Exercise directions:
Return the data exactly, but only from the line containing "Cody Perez (50, 78)" through its last line.

──────── Provided information

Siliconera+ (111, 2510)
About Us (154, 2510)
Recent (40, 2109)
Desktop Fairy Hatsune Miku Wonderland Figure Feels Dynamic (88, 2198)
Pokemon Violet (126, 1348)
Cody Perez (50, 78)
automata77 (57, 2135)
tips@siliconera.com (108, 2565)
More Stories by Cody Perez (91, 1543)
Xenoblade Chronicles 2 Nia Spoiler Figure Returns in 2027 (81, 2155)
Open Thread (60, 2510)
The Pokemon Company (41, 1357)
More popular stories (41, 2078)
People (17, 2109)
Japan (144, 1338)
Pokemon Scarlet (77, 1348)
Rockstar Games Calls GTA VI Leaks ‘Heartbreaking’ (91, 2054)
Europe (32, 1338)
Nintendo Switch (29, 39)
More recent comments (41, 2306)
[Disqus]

────────────────

Answer below:
Cody Perez (50, 78)
automata77 (57, 2135)
tips@siliconera.com (108, 2565)
More Stories by Cody Perez (91, 1543)
Xenoblade Chronicles 2 Nia Spoiler Figure Returns in 2027 (81, 2155)
Open Thread (60, 2510)
The Pokemon Company (41, 1357)
More popular stories (41, 2078)
People (17, 2109)
Japan (144, 1338)
Pokemon Scarlet (77, 1348)
Rockstar Games Calls GTA VI Leaks ‘Heartbreaking’ (91, 2054)
Europe (32, 1338)
Nintendo Switch (29, 39)
More recent comments (41, 2306)
[Disqus]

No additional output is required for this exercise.